Year: 2022
Runtime: 11 minutes
Director: Bára Anna Stejskalová
By Caelyn O’Reilly
“Love is Just a Death Away” is a beauteous little film about finding love in unlikely places.
It’s also about corpse-puppeteering brain parasites.
Stop-motion animation seems to always have a fascination with the macabre, the misunderstood, and societal outcasts. From Burton-produced features like “The Nightmare Before Christmas”(1993) and “Frankenweenie”(2012) to the entire filmography of Laika, as well as the upcoming “Wendell & Wild” (2022.) Perhaps there’s something about animating with physical, perishable materials that gets one thinking about life’s impermanence. Or maybe you just have to be a real weirdo to have the patience to work in this medium. Regardless, this short fits firmly in this niche.

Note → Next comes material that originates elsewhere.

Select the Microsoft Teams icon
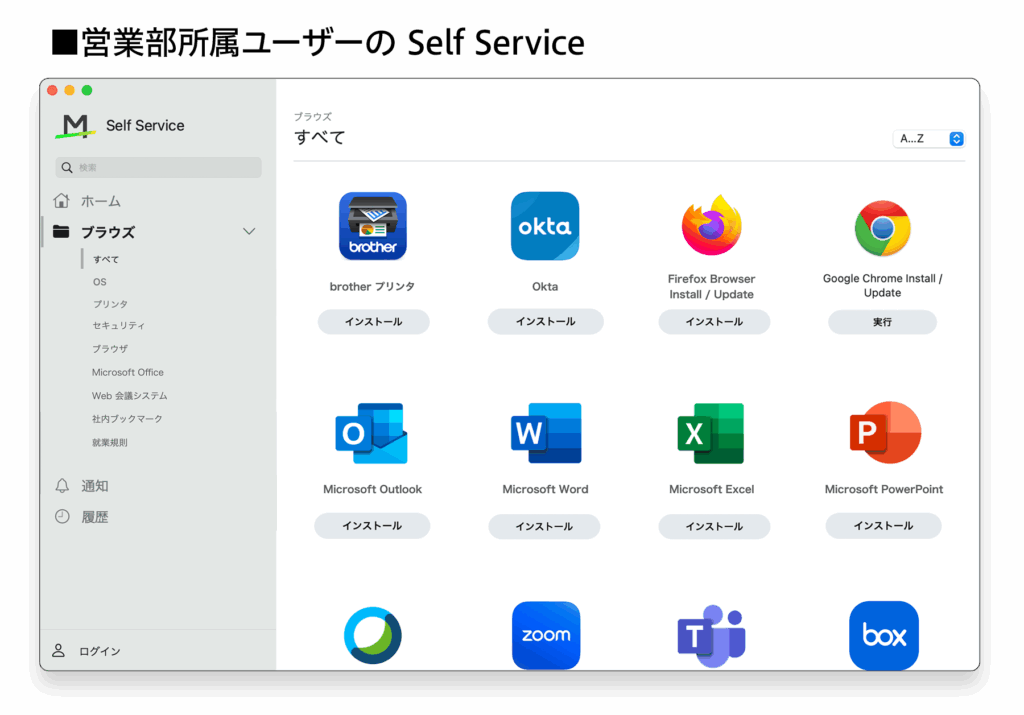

Directed by Prague-based filmmaker Bára Anna Stejskalová, the film follows a surprisingly cute little worm-creature wandering around a landfill by controlling a dog corpse in a set-up akin to a gory version of “Ratatouille”. The worm struggles to find love through its outwardly grotesque method of interacting with the world, but ultimately finds kinship. The story shows life as an eternal state of decay, a cycle of deteriorating and giving way to something new, finding beauty and joy in that.
Well… attempting to find beauty and joy in it anyway. Sometimes you just explode a rat.
The production studio Divize makes the garbage-filled setting gorgeous, particularly through the constant sunsets that bathe the environment in rich orange and purple hues. The animation and sound design take what could have felt like edgy-for-its-own-sake grossness in other hands and makes it deeply appealing. Even an eyeball dangling from its socket is slid back in with a strangely satisfying ploop, like a ping pong ball being shot out of a tube.
Speaking of satisfying sounds, the score by Miroslav Chaloupka and Daniel Patras is wonderful, the intensely dramatic organs over the approach of the garbage-mulching combine harvester is a particular highlight. Though one bit of music that’s a tad more jarring is the song played over the credits, “Love is a Death Away” by British/Czech indie rock band Whitefeathers. Now I highly recommend this song and the album of the same name, (https://whitefeathers.bandcamp.com/releases) but cutting directly from the film’s sweet, quiet outro into the chorus of this rock jam is like someone dumping a pixie stick in your calming herbal tea.
Overall, this short is a delightfully heartwarming morbid treat. I am so excited to see where the creators go from here, because these ten-minutes alone show them as potential equals to the Laikas and Aardmans of the world.